Saying Goodbye

Saying Goodbye

The outgoing members of the Alexandria School Board have left the building. Their controversial terms spanned some of the most contentious days in the recent memory of the city — everything from issuing laptop computers to every high school student to dealing with the aftermath of Superintendent Rebecca Perry’s drunk-driving conviction.

The layers of controversy and stained interpersonal relationships left such a sour taste in the mouths of the elected leaders that only one member — Charles Wilson — stood for reelection. And he received the fewest amount of votes of any successful candidate in the city.

"I don’t have mixed feelings about leaving the School Board," said Sally Ann Baynard. "I won’t miss it at all."

Each board member chose his or her own way of ending the term. Melissa Luby said that she would like to see the long-troubled Jefferson-Houston Elementary School closed — with its students being moved to the shiny new Potomac Yard school. Ken Foran declined to make a statement. Baynard read a poem.

"I know I wasn’t perfect — far from it," said outgoing chairwoman Mollie Danforth. "I could never figure out how to work this microphone."

She thanked the staff for their hard work, and then she ended her term. As she gaveled the final School Board meeting to a conclusion, she suggested that the members sing Kum Ba Yah. Everyone laughed, but nobody sang.


Declining Enrollment to Continue

The next School Board will have to face many issues, but one of the most challenging may be declining enrollment. According to a demographic study received by the outgoing board members, enrollment trends are expected to continue.
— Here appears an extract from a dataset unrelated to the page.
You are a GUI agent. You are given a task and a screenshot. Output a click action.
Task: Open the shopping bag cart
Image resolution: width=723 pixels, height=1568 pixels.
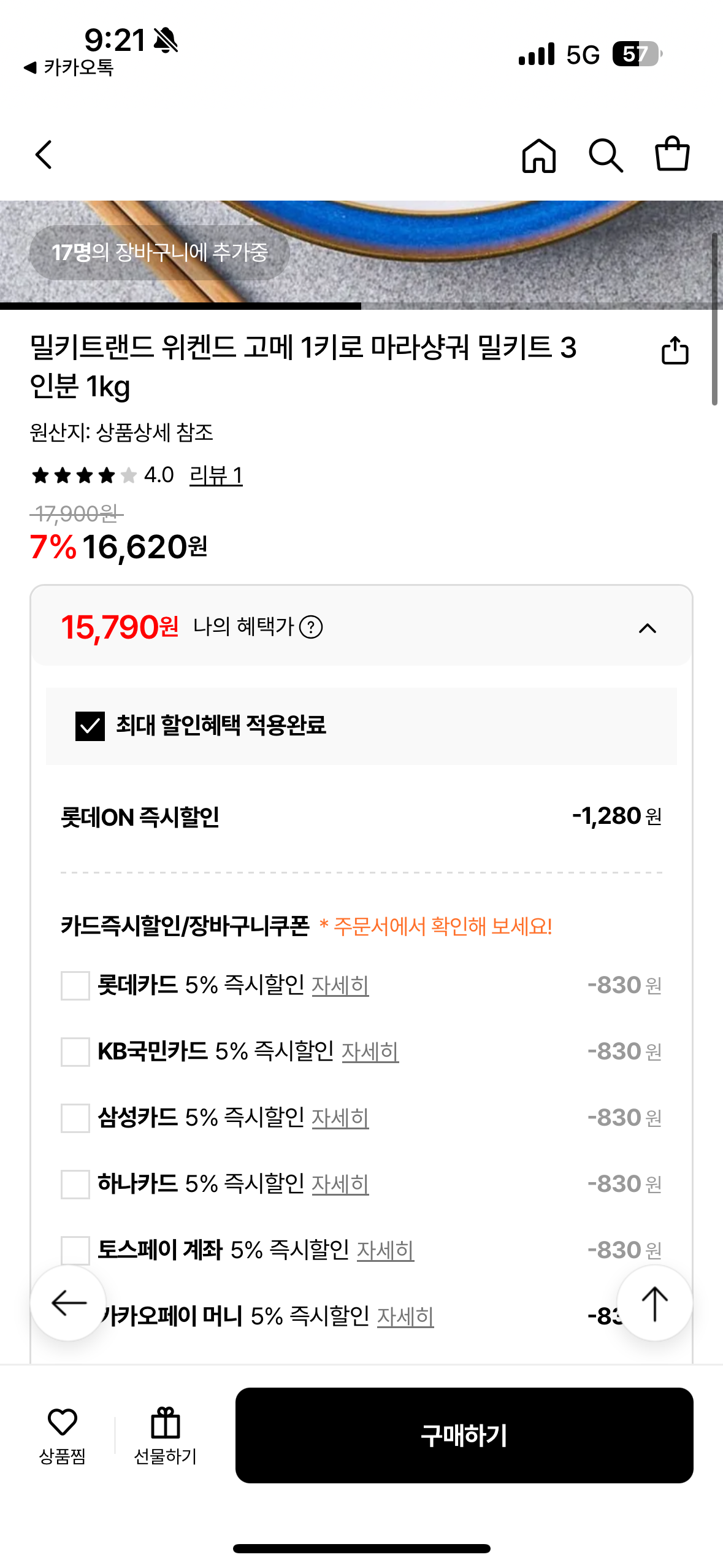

The study cited numbers that showed a steady declining trend in enrollment figures over the past six years. Since 2001, the city has lost 883 students. That’s an 8 percent decline — and the declining trend shows no hint of slowing anytime soon. A table included with the study showed a projected enrollment of 10,139 for the 2015-2016 school year, a decline of 219 students.

"The United States as a whole continues to undergo major shifts in public student enrollment, due in large part to past events including the baby boom, the availability of birth control and the development of suburbs," reported the study, which was conducted by DeJong, an Ohio-based educational facility planning firm. "As of the 2000 Census, the size of a family was at an all-time low of 3.14 persons and is expected to experience a further decline."

The study also tracked a lack of retention as the students become older. For example, 25 percent fewer students are in the 12th grade this year than were in the 6th grade six years ago. The enrollment peak is in Kindergarten, which has 995, with a low in the 12th grade, which has 585 students.

"The build-out analysis shows that while there is new development with potential to yield students, declining enrollment projections due to lower income class enrollments and low survival ratios will offset the potential student yields," the study concluded.


The Superintendent’s Future

During the recent campaign for School Board, the subject of Superintendent Rebecca Perry’s future was a looming shadow over the election. Ever since her drunk-driving conviction in 2004 — an event that’s often euphemistically referred to as "the incident" — Perry’s future has been a matter of controversy.

Since "the incident," her pay was raised and her contract was extended A June 15, 2004 contract raised her pay from $168,000 to $189,745 — plus cost-of-living increases — and her contract termination was extended from June 30, 2005 to June 30,2008.

"A buyout would cost us about $400,000, and I wouldn’t be in favor of the School Board spending that kind of money," said School Board Vice Chairman Charles Wilson. "There was ‘the incident,’ but that’s over and done with. I think the superintendent will be around until her contract expires on June 30, 2008."